Yesterday, Emma and I drove to San Francisco for her second appointment with the pediatric rheumatologist at UCSF. Getting there went much better than the first visit because we didn't have to wake up early and deal with as much traffic. I also got in to the correct lane this time, so I could enjoy the smoothness of using my FasTrak at the Bay Bridge toll plaza. We arrived almost thirty minutes before our appointment! (A vast improvement from the right-on-time arrival of visit number one.) I figured we'd have time to sit down and eat a snack, but they called us in early. I love when that happens!

I really love the fellow that sees Emma. She is bubbly, friendly, and sweet. The attending doctor is awesome and full of knowledge, but less warm and fuzzy. Anyhow, they both checked Em over. We all agreed that we see some progress from where she was eight weeks ago, but not enough improvement. The methotrexate that Emma has been on for six weeks now is typically given for several months before doctors want to move on to more aggressive treatment. We're going to increase her dose and do it for two more months before we decide on the next step. I was also told that our physical therapy is lame and we need to do a lot more than just encourage Emma to play in certain positions. We need to take it up a notch and manually stretch and push her stiff joints. It's not my, or Emma's, favorite thing.

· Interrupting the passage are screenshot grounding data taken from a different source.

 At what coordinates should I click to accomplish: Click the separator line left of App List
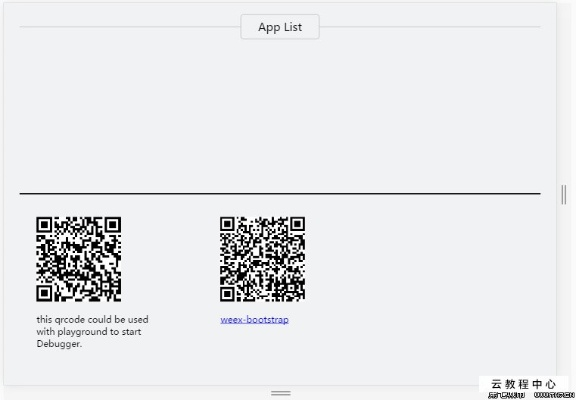point(130,27)
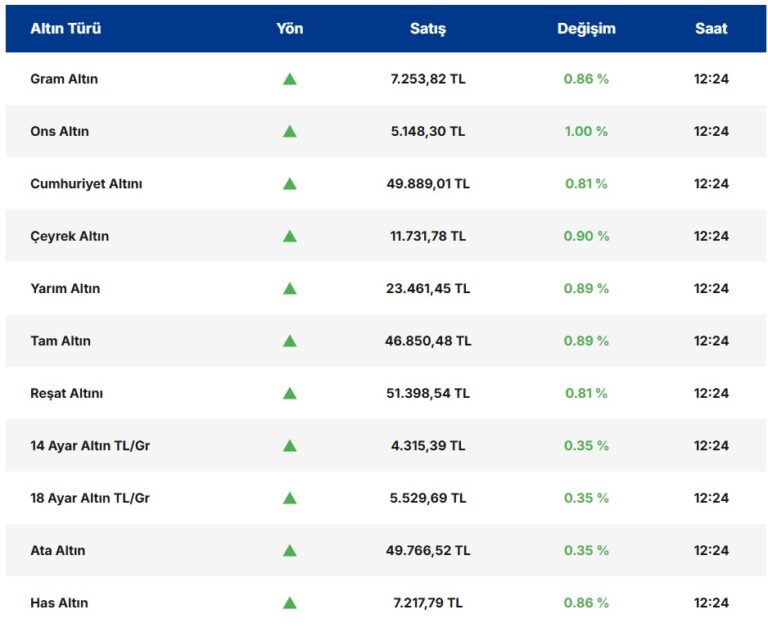Click the Saat column header
This screenshot has height=632, width=768.
click(711, 29)
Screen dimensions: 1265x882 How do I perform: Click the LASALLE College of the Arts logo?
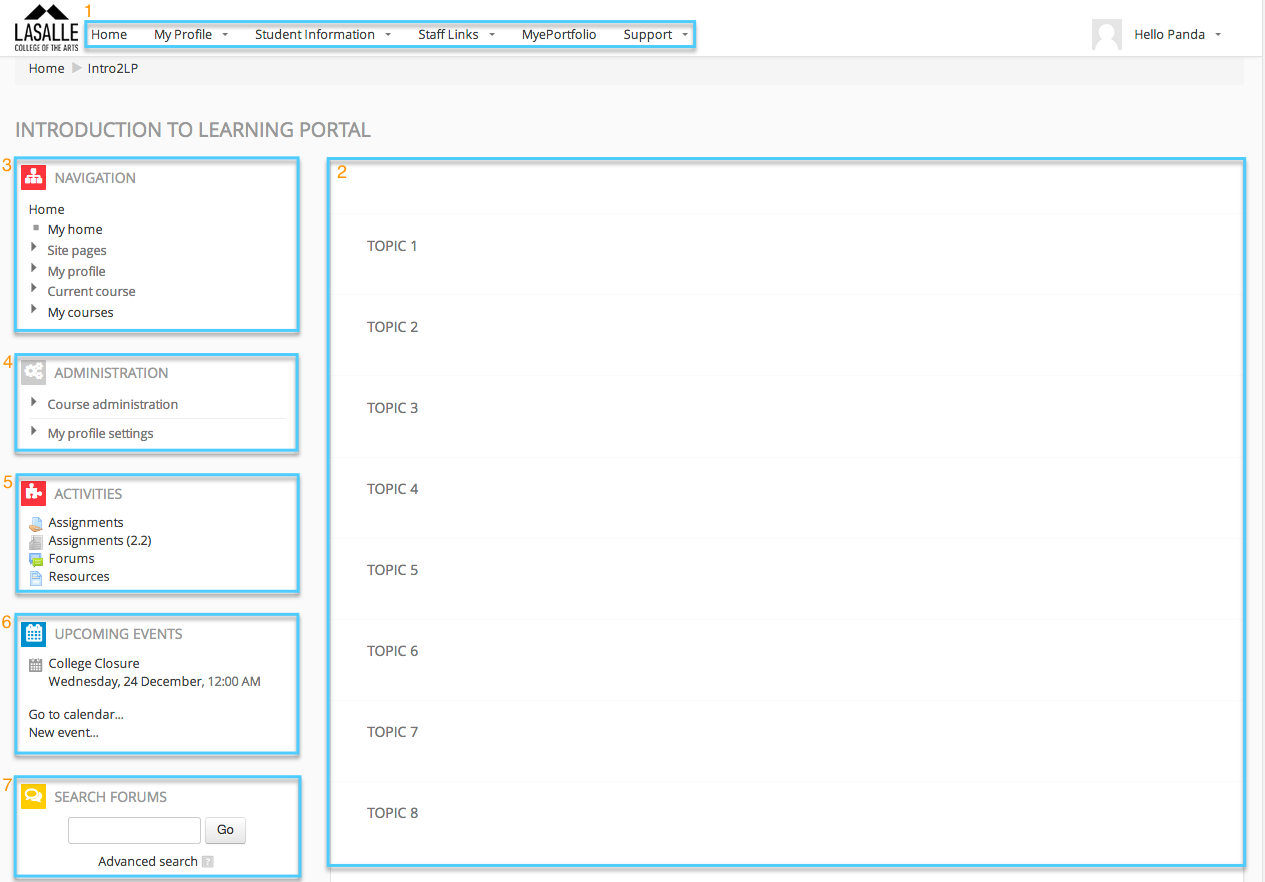click(x=46, y=29)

As much as I want the mtx to do the trick, I am preparing myself for the likelihood that it will not be enough. So, I'm starting to research and pray about our next choices.
  1. Put her under anesthesia and inject a steroid into her joints. This works really well for some people and can immediately get rid of inflammation. The problem is that it's only possible on bigger joints, so there's no way it could be done to help her tiny sausage fingers. Plus, I'm not too keen on anesthetizing my wee-bitty child. 
  2. Oral Prednisone. It will help her feel better overall, with decreased inflammation, but it has icky side-effects.
  3. Enbrel. A twice a week injection that we would give at home. A little more scary than the mtx, because it's newer and has some really horrible, but very rare, side-effects. It's a biologic, which I think is pretty cool. 
 All of these options are complicated because they have the potential to do so much good, but also the potential to do harm. I have already learned that Juvenile Arthritis is a nasty disease that forces good parents to make a lot of hard choices. As Emma would say, (while spitting out food and putting it into my hand) "I don't like it."

Anyhow. Emma and I enjoyed the beautiful day in S.F. by eating lunch in Golden Gate Park, waving to numerous people and dogs, and taking a walk. Then we came home and I went out to get a pedicure and manicure with my long-time best friend. Not a bad day.

Today was even better. The whole family drove to Santa Cruz for a day of fun! We found a sandy beach, laid out a blanket, and enjoyed the ocean air. The waves were crazy because of a storm on the other side of the planet, and high tide came in swiftly, soaking my pants in the process. I spent the next couple of hours looking really stylish in my husband's orange board shorts.

Emma had a blast digging in the sand, walking along the water, chasing birds, and getting sand everywhere. The sun even decided to come out and play! Barry found three sand toys to add to Emma's collection. I enjoyed watching Emma have so much fun. I also found a few minutes of peace to lie back, close my eyes, and just listen to the ocean.

Our adventure wrapped up with a delicious crepe lunch, here, with my favorite Eric in the world.

I'd say it was a perfect day. What do you think?

1 comment:

  1. Oh my goodness, I have just read all about your amazing new challenges. You are amazing and I love you. I will keep your little family in my prayers as you continue on the journey. You have always been one of the strongest women I know and this beautiful little girl is so lucky. Love you!